D’un élan, Marianne s’arracha à la main qui la caressait et fit face au prince, pourpre de colère. Elle avait compris ce qu’il désirait obtenir d’elle, quel genre de service il attendait en échange sans doute de ce silence et de cette impunité qu’il lui promettait. Un chantage pire encore que celui de Fouché !

— Pour ce genre de services, ne comptez pas sur moi, s’écria-t-elle avec rage. Je vous ai espionné, soit ; encore que, dans mes rapports, il n’y ait pas de quoi fouetter un chat ! Mais ce n’est pas dans votre lit que j’achèterai ma liberté !

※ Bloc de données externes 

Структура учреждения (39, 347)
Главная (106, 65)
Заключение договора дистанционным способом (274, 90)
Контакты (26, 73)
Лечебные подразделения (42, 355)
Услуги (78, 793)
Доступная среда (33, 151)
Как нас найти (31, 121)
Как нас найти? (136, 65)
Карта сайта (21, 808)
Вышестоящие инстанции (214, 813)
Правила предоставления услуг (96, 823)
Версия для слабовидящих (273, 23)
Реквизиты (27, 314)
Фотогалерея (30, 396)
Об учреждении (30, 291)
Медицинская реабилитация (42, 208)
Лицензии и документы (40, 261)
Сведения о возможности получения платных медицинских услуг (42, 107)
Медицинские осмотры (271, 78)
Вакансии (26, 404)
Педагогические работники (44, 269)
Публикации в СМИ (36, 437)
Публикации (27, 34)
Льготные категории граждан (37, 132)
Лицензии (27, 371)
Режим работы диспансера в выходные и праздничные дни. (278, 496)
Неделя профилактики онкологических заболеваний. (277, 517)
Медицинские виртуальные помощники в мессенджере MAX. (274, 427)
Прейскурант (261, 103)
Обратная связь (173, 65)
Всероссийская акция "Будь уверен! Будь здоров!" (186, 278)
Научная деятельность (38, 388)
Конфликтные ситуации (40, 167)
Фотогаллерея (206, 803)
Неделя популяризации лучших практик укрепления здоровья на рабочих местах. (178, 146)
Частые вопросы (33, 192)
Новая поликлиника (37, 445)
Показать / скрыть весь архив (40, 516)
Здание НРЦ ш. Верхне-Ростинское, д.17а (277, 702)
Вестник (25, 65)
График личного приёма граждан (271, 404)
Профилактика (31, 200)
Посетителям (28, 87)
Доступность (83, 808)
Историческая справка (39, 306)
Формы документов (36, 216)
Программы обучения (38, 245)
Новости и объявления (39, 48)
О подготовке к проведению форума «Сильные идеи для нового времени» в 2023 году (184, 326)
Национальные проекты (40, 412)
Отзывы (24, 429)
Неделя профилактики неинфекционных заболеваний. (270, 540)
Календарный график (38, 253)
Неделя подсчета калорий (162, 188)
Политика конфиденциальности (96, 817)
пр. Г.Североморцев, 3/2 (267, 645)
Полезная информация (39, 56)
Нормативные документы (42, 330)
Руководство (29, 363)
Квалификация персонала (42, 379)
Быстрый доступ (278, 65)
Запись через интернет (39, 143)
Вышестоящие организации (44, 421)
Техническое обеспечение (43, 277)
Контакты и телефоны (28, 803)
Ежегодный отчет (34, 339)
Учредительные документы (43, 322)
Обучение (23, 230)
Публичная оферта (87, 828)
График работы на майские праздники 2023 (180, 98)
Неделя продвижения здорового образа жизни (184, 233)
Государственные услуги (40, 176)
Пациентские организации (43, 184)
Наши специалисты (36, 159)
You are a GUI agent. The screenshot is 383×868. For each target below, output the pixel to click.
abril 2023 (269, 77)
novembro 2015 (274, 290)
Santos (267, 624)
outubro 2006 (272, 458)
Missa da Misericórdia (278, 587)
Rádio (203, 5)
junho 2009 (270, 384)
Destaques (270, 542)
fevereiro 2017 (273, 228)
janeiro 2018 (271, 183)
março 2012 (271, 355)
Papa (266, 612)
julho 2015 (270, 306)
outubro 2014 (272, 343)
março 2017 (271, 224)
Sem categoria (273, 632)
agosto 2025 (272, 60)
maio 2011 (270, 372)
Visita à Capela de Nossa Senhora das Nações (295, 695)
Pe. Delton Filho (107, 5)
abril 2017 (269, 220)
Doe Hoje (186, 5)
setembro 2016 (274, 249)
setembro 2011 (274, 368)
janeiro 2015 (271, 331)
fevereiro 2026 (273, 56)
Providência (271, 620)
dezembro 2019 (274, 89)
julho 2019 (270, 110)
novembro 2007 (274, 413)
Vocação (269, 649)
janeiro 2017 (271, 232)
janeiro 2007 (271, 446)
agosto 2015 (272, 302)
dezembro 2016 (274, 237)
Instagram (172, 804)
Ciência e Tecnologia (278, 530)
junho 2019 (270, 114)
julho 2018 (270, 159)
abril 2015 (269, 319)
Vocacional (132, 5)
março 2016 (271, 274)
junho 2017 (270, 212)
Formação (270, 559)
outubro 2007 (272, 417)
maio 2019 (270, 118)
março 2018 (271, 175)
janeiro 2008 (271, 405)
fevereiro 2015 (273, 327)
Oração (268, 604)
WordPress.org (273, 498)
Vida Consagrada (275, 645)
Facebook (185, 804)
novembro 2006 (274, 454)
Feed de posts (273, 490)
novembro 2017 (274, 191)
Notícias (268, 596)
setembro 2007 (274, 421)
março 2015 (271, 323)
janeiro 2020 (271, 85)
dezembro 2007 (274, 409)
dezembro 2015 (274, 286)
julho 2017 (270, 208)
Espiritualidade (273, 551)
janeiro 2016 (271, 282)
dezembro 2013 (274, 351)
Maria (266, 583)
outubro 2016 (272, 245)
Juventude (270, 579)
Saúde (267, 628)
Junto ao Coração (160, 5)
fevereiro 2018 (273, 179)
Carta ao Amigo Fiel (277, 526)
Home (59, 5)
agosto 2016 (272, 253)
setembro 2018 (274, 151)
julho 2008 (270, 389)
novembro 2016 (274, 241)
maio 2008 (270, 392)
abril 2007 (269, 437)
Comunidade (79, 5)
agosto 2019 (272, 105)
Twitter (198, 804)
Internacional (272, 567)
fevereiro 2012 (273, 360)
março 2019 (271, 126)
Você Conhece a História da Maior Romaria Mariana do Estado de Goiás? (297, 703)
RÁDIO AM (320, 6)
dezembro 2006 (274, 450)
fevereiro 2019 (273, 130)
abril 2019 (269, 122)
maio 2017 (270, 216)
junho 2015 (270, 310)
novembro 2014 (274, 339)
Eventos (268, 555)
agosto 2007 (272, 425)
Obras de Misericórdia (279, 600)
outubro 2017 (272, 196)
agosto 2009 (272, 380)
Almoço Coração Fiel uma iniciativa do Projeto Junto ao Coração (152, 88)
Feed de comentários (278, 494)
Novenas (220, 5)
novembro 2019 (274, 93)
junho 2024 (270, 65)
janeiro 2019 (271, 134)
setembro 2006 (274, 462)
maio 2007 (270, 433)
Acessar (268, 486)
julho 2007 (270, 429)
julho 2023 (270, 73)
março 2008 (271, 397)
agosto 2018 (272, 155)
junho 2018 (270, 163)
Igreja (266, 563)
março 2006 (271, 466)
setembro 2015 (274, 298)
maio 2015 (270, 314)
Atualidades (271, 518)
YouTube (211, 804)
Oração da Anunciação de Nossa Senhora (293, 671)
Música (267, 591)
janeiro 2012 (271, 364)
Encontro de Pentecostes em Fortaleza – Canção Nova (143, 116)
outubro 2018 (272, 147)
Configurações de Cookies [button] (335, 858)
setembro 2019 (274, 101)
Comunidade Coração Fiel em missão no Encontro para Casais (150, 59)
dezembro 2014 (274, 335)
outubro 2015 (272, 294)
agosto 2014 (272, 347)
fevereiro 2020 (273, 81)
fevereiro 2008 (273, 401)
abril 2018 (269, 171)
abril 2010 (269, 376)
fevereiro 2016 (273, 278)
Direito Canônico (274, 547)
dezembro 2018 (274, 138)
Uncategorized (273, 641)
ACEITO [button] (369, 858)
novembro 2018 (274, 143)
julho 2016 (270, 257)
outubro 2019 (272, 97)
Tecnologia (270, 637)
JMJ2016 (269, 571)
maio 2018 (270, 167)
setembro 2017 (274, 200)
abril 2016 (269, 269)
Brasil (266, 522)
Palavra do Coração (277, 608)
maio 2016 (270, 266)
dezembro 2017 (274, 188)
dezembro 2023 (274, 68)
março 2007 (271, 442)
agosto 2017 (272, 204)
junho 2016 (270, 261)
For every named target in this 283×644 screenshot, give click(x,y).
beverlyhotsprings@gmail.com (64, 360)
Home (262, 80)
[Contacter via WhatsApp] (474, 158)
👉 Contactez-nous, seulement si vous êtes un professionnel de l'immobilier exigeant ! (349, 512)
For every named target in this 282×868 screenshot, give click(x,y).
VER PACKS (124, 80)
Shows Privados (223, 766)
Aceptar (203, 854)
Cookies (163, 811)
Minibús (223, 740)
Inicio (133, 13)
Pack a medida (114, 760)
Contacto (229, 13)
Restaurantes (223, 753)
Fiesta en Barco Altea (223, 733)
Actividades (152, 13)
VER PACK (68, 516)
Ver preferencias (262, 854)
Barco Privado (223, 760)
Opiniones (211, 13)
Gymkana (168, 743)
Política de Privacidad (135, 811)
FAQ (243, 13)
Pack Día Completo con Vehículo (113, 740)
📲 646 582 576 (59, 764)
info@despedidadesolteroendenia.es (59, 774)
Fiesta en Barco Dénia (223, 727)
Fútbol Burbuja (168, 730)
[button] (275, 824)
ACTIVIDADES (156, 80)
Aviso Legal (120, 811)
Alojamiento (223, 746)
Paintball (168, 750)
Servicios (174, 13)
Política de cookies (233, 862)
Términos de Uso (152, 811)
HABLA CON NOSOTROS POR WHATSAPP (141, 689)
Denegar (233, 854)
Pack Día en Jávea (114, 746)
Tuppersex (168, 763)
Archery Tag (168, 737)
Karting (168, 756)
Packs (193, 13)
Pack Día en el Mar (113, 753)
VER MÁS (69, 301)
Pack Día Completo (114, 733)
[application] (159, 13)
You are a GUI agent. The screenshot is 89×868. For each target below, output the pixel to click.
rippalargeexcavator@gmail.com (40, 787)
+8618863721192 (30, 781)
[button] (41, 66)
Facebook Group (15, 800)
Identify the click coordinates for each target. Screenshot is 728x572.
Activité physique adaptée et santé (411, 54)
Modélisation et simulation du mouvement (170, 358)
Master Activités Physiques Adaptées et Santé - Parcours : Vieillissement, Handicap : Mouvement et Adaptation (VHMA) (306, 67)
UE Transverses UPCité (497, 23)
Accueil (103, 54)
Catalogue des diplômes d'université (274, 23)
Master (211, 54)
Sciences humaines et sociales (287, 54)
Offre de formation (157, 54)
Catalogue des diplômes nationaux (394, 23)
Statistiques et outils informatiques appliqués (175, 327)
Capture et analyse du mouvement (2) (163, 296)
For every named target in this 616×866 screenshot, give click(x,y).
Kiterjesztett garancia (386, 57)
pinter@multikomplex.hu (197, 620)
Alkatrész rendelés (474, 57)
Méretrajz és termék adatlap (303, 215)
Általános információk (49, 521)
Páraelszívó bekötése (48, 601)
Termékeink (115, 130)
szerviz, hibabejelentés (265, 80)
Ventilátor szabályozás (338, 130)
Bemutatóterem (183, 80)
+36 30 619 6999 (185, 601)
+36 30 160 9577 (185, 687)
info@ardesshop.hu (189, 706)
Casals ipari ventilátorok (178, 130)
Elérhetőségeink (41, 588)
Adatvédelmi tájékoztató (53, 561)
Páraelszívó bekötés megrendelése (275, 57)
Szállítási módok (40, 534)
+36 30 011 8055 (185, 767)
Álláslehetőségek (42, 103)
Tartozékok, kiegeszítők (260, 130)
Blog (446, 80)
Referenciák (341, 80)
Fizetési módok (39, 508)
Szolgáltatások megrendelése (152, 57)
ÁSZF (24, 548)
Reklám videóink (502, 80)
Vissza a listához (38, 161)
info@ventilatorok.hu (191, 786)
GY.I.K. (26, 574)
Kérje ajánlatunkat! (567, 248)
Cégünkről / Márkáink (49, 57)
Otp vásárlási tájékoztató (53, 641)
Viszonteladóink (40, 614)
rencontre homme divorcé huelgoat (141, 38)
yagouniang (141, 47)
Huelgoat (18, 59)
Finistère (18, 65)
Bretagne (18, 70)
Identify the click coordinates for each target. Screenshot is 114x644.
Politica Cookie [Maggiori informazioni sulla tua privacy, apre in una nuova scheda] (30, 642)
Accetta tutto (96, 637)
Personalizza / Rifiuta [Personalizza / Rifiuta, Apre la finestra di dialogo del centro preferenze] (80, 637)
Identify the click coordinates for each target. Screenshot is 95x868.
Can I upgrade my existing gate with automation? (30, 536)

Talleyrand fit la grimace et se mit à rire.

— Est-ce que, comme dit la princesse, vous ne perdez pas un peu le respect ? Fi donc, mademoiselle... Mallerousse ! Voilà une pensée et un langage qui ressemblent beaucoup trop à votre nom d’emprunt ! Je voulais seulement vous demander de chanter, quand je le désirerai et où je le désirerai, pour un ou plusieurs de mes amis !

— Oh ! C’est seulement...

— Cela ? Mais oui. Rien de plus ! Vous êtes très belle, chère Marianne – vous  permettez que je vous donne ce nom ravissant et qui vous va si bien ? – mais je n’ai jamais apprécié l’amour avec une femme vaincue par autre chose que son propre désir. L’amour est musique, accord ineffable, et le corps n’est qu’un instrument, le plus merveilleux de tous très certainement ! Que l’un des deux ne soit pas à l’unisson et la romance grince. J’ai horreur des fausses notes... tout comme vous !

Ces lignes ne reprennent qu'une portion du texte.